Stored records:
___

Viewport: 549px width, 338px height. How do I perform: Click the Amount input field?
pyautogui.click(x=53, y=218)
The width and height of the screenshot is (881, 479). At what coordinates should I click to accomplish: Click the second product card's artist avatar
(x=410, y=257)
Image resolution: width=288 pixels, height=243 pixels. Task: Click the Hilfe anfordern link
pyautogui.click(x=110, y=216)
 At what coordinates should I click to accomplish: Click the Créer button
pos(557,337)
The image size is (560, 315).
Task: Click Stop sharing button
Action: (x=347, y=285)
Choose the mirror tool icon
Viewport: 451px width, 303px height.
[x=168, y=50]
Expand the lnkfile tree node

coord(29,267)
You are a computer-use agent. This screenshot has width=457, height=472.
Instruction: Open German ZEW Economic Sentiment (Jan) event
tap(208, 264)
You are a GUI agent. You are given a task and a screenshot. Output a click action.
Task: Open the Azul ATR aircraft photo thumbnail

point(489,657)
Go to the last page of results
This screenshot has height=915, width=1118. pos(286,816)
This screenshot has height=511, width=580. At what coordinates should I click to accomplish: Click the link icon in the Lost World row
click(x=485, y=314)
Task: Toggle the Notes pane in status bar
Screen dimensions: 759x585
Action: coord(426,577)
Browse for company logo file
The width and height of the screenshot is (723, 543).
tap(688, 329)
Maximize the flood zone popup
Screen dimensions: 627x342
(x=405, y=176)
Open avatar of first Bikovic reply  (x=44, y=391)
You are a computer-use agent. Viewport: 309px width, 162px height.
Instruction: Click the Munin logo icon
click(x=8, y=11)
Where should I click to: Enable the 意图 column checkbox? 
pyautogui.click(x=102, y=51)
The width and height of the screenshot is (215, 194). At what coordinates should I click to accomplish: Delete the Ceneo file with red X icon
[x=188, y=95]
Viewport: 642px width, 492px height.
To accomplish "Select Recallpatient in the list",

___

▶ **EXERCISE INSTRUCTIONS**:
Where a line of the data holds the word "agent", copy that line.

▶ **YOUR SOLUTION**:
You are a computer-use agent. This screenshot has width=457, height=472.
You are a GUI agent. You are given a task and a screenshot. Output a click action.
You are a computer-use agent. Viewport: 309px width, 162px height.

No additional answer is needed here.